Her hair is very shiny though.
Clearly Woodbury still has a stash of conditioner. Well! There you have it folks… so what did you think of this week’s episode? And what about Mr. Adair’s predictions? Let’s find out!
OK… Well, Andrea seems to have spent all her time in the Governor’s bedroom, so yes, she is still oblivious to his crazy. One for you.
Because I… am amazing.
Uh huh. Two! Well, too early to tell about the badass bonding, and Team Zombie is still just getting the glare treatment from Michonne, brief moments of politeness aside. And if Daryl is any indication, love may be a wee bit down the road. Mmmmm… 1/4 point.
I don’t think you’ve ever given me a 1/4 point before. I really don’t know what to do with that. It’s just weird.
You’ll survive. Three!
No, seriously. When did we go to a rating scale that has quarters?
Today. Roll with it. Three! Definitely a point for you, as Maggie and Glenn’s experience with the local welcome wagon leaves something to be desired.
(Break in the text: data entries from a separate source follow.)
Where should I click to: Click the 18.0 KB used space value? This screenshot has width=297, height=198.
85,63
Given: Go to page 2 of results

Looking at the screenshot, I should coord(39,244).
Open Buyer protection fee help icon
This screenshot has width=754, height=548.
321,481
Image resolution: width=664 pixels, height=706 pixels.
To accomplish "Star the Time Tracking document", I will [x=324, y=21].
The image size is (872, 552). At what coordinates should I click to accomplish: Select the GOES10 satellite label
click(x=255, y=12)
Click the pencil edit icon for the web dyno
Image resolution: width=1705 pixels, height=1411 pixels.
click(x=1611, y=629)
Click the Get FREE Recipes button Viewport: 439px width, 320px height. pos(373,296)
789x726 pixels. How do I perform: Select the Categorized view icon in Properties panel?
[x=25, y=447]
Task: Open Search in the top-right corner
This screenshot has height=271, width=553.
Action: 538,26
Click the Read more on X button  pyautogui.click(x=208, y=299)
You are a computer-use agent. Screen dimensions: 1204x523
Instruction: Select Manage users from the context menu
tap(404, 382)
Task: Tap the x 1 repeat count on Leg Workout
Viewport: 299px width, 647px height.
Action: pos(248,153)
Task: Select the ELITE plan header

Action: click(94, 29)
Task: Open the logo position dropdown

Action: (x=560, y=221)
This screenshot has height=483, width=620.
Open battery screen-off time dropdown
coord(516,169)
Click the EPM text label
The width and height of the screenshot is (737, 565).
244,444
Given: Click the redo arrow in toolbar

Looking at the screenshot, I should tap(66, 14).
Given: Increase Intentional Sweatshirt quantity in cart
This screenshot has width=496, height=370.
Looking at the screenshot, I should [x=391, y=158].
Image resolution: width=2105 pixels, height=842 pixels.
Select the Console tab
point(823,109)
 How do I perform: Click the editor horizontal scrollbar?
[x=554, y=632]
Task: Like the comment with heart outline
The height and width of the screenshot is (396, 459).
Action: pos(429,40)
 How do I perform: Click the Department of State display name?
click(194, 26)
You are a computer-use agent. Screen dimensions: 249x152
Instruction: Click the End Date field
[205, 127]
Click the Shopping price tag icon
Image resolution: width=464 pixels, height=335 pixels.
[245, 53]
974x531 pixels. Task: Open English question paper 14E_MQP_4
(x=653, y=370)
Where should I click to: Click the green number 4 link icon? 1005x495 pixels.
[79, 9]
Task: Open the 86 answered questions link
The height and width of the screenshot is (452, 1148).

Who decides this rating scale?
Four! Cats! No cats! Of any kind, anywhere. In fact, come to think of it, when was the last time we saw any small animals in this show? It seems they did not fare well against the rise of the zombie hordes. That’s kind of sad.
This rating system of yours is kinda sad.
And that’s us for this week kids! Tune in next week…
Wait! The lesson?
Right. This week’s lesson: Don’t be a hermit in the middle of a zombie infested woods. Total strangers will show up, break into your house, kill you and throw you to the walker hordes.
Alright folks, join us next week for the mid-season finale, where you’ll hear Dustin say:
What? Me? What am I supposed to be saying? Oh, wait, sorry. Um… “Gee, that Andrea sure is a smart cookie.”
You aren’t going to say that.
You put me on the spot? You get what you get.